Short problem: Please output, character for character, everything in the listing below from the line that contains "Click the reset undo arrow icon" down to the line that contains "(x=395, y=58)", with both of those lines included.

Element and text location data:
________

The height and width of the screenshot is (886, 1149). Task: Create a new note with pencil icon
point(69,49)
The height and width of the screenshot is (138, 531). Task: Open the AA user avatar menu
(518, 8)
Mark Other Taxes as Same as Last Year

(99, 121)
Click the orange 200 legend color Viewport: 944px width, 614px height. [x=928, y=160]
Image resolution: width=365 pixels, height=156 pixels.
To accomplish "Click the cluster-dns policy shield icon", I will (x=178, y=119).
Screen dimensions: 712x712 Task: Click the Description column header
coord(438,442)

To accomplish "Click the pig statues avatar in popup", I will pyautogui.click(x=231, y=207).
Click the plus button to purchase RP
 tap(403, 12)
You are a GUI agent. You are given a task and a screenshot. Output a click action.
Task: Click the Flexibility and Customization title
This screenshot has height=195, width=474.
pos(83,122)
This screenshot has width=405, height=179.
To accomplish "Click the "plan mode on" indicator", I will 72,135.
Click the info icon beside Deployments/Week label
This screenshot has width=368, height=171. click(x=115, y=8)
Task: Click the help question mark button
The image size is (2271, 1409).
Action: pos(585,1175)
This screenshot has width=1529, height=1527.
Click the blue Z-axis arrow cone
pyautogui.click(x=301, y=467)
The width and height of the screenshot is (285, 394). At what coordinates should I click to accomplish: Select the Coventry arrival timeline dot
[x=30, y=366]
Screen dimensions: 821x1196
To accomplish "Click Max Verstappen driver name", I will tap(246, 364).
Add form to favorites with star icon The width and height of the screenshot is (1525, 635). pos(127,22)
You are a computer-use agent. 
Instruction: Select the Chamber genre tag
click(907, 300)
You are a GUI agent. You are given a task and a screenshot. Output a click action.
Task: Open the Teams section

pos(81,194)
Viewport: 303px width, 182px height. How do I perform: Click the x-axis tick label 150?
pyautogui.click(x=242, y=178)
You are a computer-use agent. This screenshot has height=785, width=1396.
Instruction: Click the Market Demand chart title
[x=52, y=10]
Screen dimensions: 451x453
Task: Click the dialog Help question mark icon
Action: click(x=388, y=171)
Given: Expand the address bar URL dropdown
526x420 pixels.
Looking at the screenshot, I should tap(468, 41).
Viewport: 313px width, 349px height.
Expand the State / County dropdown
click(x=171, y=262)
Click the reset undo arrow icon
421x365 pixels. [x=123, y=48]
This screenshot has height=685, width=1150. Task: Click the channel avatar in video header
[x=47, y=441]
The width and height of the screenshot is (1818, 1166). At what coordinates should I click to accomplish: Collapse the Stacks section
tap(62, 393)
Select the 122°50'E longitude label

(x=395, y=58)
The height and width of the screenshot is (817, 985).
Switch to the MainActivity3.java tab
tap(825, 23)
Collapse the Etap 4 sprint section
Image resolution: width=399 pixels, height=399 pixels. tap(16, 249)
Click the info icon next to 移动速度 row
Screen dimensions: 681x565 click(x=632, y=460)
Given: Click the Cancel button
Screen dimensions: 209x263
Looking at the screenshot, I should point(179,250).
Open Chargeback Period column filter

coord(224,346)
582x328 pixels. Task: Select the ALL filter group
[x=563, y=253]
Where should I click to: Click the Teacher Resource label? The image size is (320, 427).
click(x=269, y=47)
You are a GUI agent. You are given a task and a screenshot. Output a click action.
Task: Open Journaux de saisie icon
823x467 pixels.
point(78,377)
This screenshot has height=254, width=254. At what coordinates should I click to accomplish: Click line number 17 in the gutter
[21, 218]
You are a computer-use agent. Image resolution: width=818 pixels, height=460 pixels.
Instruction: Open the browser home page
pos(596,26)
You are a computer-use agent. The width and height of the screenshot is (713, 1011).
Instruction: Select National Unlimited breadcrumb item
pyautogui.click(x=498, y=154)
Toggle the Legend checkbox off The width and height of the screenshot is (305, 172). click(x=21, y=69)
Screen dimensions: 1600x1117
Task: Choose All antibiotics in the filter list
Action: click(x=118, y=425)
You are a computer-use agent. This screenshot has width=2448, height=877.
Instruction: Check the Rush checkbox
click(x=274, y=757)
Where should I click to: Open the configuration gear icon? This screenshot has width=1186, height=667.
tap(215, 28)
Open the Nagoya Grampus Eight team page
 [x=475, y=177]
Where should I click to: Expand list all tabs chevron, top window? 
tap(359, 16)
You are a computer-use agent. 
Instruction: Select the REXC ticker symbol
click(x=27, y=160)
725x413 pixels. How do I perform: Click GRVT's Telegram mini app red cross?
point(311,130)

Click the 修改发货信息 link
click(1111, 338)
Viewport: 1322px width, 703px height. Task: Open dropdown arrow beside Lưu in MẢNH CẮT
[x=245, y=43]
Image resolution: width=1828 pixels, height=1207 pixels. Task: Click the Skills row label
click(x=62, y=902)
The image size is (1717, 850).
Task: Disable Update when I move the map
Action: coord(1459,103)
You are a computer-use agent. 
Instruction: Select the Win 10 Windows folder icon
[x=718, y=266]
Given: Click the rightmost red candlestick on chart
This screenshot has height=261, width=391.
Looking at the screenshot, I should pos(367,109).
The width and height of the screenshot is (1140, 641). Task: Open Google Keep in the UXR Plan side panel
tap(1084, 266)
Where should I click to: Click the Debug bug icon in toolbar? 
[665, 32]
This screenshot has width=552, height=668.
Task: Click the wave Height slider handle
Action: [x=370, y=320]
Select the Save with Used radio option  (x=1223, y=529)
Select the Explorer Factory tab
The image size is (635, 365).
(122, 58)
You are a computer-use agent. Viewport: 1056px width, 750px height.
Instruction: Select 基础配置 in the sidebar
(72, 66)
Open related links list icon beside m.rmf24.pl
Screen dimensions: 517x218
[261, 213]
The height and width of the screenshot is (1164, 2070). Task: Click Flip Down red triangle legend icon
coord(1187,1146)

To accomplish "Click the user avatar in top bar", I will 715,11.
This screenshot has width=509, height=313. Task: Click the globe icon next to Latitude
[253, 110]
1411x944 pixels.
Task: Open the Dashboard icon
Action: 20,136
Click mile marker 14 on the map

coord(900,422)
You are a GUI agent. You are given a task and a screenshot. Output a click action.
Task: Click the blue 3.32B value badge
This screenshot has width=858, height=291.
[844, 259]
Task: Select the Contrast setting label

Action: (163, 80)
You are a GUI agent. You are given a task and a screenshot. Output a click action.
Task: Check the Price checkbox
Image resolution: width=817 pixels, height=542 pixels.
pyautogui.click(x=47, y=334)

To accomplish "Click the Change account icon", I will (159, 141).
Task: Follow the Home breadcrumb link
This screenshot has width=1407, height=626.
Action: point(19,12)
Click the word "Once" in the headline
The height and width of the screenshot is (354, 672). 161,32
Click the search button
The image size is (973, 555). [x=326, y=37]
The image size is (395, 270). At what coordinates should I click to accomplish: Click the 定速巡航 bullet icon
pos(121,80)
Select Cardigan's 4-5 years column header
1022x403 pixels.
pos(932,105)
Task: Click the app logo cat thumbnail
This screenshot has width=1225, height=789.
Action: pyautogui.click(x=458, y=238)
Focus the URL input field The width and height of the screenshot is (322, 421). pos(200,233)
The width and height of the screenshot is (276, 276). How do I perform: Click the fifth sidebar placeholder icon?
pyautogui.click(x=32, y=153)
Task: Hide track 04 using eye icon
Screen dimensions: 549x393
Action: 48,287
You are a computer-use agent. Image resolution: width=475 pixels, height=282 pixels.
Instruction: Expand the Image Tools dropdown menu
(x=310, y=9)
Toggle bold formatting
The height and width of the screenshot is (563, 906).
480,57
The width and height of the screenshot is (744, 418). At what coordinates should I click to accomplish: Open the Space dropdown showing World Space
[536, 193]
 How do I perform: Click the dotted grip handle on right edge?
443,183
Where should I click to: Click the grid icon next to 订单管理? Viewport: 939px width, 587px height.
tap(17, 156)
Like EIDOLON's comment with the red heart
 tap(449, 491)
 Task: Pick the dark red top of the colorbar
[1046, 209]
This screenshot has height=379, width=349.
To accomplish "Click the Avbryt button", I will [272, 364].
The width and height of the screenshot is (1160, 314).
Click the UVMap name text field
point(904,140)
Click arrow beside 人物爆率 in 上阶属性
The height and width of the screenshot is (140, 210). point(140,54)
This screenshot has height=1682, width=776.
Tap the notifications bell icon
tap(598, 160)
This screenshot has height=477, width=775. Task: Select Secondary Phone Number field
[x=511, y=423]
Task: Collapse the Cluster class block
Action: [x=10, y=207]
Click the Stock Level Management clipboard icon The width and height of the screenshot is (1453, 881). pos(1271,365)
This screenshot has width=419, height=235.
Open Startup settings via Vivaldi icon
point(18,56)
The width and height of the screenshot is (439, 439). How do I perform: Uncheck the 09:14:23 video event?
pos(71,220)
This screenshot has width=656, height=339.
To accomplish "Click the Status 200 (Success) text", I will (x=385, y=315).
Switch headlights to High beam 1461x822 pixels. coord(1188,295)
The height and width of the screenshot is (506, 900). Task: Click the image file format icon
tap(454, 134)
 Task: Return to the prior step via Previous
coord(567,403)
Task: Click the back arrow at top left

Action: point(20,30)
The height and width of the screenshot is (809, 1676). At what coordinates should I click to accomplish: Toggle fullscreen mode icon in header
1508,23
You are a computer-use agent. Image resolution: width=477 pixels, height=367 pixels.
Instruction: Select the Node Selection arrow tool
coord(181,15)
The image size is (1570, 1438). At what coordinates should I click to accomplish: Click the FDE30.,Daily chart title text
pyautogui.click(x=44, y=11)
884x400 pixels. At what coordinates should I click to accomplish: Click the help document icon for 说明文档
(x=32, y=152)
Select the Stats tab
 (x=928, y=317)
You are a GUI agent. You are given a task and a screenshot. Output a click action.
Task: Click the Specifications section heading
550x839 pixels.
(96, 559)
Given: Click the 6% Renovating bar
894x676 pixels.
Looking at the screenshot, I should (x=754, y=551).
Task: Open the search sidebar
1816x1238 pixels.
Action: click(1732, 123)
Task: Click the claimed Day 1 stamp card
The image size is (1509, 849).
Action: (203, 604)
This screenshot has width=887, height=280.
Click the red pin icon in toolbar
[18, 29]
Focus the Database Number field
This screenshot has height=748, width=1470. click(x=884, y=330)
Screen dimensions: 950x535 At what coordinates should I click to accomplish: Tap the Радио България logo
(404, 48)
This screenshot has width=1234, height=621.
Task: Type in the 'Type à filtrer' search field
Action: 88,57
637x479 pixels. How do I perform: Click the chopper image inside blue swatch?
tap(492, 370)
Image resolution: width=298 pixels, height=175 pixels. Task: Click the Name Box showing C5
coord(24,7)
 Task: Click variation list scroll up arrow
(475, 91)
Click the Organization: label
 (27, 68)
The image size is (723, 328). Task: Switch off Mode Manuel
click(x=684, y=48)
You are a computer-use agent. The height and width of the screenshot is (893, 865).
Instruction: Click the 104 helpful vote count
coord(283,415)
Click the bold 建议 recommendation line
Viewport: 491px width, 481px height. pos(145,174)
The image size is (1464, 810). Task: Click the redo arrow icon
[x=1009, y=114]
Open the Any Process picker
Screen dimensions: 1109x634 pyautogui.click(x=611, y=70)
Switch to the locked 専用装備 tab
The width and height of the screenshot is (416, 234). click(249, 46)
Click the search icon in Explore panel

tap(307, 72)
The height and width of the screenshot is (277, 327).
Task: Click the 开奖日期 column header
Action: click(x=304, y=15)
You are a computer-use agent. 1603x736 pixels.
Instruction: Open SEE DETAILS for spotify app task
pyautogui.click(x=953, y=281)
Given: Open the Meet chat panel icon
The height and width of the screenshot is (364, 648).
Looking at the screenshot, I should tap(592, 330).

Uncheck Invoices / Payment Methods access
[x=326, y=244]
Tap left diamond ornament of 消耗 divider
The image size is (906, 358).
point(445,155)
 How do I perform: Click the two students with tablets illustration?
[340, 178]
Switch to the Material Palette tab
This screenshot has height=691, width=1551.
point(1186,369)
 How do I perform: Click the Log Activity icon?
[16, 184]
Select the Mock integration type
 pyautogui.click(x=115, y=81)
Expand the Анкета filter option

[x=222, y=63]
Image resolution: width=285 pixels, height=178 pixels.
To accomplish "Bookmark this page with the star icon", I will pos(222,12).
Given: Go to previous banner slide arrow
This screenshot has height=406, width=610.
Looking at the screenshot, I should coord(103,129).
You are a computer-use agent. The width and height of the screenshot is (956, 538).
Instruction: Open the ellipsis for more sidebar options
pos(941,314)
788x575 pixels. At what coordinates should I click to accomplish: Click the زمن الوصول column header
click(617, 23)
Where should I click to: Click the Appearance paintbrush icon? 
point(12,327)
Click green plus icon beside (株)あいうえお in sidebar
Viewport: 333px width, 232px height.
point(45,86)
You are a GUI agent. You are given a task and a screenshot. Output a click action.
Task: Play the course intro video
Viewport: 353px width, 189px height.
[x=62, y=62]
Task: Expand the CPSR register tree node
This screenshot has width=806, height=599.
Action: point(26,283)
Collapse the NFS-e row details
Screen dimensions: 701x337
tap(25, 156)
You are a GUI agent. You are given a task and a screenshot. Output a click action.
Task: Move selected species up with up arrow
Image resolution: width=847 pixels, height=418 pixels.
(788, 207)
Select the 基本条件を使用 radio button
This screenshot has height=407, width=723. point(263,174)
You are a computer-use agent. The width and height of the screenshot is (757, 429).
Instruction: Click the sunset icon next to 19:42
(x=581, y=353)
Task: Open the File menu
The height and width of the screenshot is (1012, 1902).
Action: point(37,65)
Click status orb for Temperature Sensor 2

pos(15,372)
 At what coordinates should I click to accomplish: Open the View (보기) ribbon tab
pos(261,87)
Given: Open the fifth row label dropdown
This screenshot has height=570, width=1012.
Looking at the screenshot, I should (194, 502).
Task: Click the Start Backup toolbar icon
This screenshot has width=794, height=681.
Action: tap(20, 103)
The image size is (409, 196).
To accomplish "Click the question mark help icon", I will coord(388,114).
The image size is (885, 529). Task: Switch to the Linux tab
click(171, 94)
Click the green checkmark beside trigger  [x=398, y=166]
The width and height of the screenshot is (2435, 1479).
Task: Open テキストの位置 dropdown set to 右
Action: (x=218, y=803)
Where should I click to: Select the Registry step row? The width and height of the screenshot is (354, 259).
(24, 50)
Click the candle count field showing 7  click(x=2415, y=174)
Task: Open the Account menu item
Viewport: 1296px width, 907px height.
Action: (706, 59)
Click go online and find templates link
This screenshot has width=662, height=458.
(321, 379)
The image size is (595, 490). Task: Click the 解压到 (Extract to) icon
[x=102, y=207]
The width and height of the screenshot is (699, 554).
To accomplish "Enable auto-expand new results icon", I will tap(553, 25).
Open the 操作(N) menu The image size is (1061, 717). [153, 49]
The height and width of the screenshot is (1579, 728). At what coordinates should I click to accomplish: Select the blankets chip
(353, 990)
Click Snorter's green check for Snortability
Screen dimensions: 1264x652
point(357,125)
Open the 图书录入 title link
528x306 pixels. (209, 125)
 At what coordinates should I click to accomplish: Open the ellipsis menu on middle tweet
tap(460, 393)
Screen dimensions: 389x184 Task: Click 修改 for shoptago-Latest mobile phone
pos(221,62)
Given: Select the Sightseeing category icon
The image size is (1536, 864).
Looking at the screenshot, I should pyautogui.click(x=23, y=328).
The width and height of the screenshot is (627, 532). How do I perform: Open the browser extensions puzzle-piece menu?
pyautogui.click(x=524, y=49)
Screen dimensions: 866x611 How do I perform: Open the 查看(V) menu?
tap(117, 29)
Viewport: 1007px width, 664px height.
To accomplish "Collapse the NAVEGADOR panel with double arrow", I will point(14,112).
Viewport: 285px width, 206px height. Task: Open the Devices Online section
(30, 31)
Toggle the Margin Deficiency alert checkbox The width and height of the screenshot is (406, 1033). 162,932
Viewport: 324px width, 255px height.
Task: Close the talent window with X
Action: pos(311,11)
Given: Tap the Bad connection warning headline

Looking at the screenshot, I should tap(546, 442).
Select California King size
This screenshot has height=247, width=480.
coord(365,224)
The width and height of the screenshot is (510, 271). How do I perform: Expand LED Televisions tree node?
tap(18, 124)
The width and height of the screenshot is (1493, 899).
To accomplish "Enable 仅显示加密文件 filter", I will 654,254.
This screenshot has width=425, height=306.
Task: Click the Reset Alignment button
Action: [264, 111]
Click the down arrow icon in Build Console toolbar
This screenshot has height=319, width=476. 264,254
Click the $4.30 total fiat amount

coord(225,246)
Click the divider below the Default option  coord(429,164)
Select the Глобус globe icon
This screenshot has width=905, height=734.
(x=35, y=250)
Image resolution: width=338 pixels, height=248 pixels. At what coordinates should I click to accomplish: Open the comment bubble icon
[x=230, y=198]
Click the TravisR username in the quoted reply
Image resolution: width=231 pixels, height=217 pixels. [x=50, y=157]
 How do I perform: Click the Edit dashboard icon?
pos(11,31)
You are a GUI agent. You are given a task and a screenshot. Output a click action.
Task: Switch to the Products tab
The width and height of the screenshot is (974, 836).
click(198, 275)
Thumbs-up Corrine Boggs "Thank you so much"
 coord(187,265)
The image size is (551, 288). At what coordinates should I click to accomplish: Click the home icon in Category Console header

________

Output for this exercise:
Click the reset undo arrow icon
421x365 pixels. [x=123, y=48]
This screenshot has height=685, width=1150. Task: Click the channel avatar in video header
[x=47, y=441]
The width and height of the screenshot is (1818, 1166). At what coordinates should I click to accomplish: Collapse the Stacks section
tap(62, 393)
Select the 122°50'E longitude label

(x=395, y=58)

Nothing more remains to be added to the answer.